MarathonVal July 9, 2009 at 11:47 am

My husband always teases me for being “temperature sensitive”, but it’s so true. I experienced the hottest and only Chicago Marathon of all time that got SHUT DOWN due to heat in 2007, when temps got over 100 degrees, so I know first hand how detrimental heat can be for runners. Sadly, one runner even died that day, and while it was inconclusive, most doctors speculated that it was at least in some way related to the heat.

Another great tip is to soak a towel or visor in water and freeze it, then wear during your run! :)


Kelly Turner July 9, 2009 at 11:51 am

I just watched a TV show on that where they ran the guy to near heat exhaustion. His core temp got a few degrees before heat stroke, but his legs gave out first and he collapsed. It was kind of funny though because he was narating the whole time, and then WHAM! hit the dirt.

I like to hike when its hot- it can be just as intense and the trees provide good shade


Jessica July 9, 2009 at 11:53 am

It’s not surprising, but that is why one should drink water! When I run outside and it is hot, I do feel a little light headed often, and like sweating bullets, but I wish I had water with me. That is why I want a camelbak for those purposes. I do like running on a hot night the best though. Say it is 80-90 degrees, and the sun has gone down behind the horizon, but there is still visibility. Unfortunately it doesn’t stay that hot at night in Nebraska,so I run during the day if I can.


aron July 9, 2009 at 12:23 pm

I try to get most of my runs done in the morning during the summer, since its usually 80+ outside after work. If I do run after work then I make sure to have water and other appropriate fuel and make sure to pay closer attention to my heart rate/breathing. Usually I have to slow it down, but after a few weeks running the heat, I can usually get semi-acclimated. I try to make sure to get any intense workouts/speedwork done when its cooler.


Lizzie July 9, 2009 at 12:29 pm

I love running in the summer (well, not extreme heat of course!) – I see myself sweat more and for some reason that makes me feel stronger. Plus I am not wearing 50 layers! :)


Rachel July 9, 2009 at 12:31 pm

Those differences are amazing! It’s nice to see it all laid out like that. I have a really hard time exercising in the heat – mostly ’cause i get so THIRSTY! So I mostly stick to mornings and late evenings if I do anything outside, and hit the gym for the rest.
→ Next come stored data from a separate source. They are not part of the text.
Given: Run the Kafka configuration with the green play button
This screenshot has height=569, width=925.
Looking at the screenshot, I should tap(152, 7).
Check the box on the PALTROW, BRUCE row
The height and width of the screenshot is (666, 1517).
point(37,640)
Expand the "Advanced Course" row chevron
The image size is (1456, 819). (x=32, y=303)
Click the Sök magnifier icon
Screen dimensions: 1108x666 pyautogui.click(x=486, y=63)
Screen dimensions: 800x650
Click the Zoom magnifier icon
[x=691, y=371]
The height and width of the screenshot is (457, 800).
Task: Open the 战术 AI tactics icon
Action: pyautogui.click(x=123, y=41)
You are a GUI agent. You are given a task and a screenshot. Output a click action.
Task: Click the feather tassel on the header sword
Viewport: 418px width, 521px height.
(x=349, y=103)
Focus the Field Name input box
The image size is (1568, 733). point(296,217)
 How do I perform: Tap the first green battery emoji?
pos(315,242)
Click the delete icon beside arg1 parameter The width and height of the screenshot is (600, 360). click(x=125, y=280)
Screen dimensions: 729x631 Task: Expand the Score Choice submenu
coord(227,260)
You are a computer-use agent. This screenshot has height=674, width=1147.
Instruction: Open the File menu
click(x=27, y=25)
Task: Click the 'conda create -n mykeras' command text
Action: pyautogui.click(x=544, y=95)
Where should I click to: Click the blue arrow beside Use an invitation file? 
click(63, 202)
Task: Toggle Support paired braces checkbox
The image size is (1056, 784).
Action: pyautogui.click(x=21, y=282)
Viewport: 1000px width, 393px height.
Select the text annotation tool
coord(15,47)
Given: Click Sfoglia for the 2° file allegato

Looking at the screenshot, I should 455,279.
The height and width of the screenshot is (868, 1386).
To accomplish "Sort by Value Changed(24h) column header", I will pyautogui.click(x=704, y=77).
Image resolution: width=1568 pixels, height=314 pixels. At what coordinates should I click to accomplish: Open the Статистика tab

Ally July 9, 2009 at 1:12 pm

I run outdoors on my long runs and try to go out super early (5:30 ish) and usually take a fuel belt with me, but, I stop at every water fountain (I run on a trail that has them about every 2.5 miles) and drink and then add some water to my water bottle. I’ve never gotten really overheated until last weekend when I ran a race that didn’t start until 8 am–it was only a 10k, but, they didn’t have nearly enough water stations (at mile 2 and 4.5!) and even though a lot of the race was shaded, a good portion wasn’t and it was 100F when we finished! YIKES!! I stated to get really sick to my stomach and got the “prickleys” or goosebumps which means I was headed downhill and fast. It was kind of scary. Note to self: bring your own water to all races. No matter what!! Not a fun lesson to learn, but, a lesson nonetheless.


Ruby July 9, 2009 at 2:00 pm

Wow great article! So funny – the runner from the article had about the same HR as I did! No wonder my hot-weather run was with an av HR of 175!


Andrea July 9, 2009 at 5:16 pm

I prefer to run outdoors rather than a treadmill. Here in AZ, even at 6am or 8pm the summers 100+ degrees. I definitely struggle more running outdoors in the summer and came to the conclusion that 2 miles is all that I should do outdoors to play it safe. This is a great article.


Salina July 9, 2009 at 8:53 pm

Wow! Great post Angela! I live in rural Australia, so we’re in the middle of winter and I’m pretty sure its 20C outside –beautiful day! Unfortunately, this means our Summers are HOT! 32C would be considered a pretty mild day, I’m not much of a morning exerciser so I usually have to wait until the sun goes down to do my workout.. It would be interesting to see what affect hummidity has on a workout.. I know that in Melbourne its easy for temps to soar past 40C, but they don’t have much hummidity like they do where I live, and i’m telling you, I would much prefer a 40C dry heat, than a 35C heat with 80% hummidity!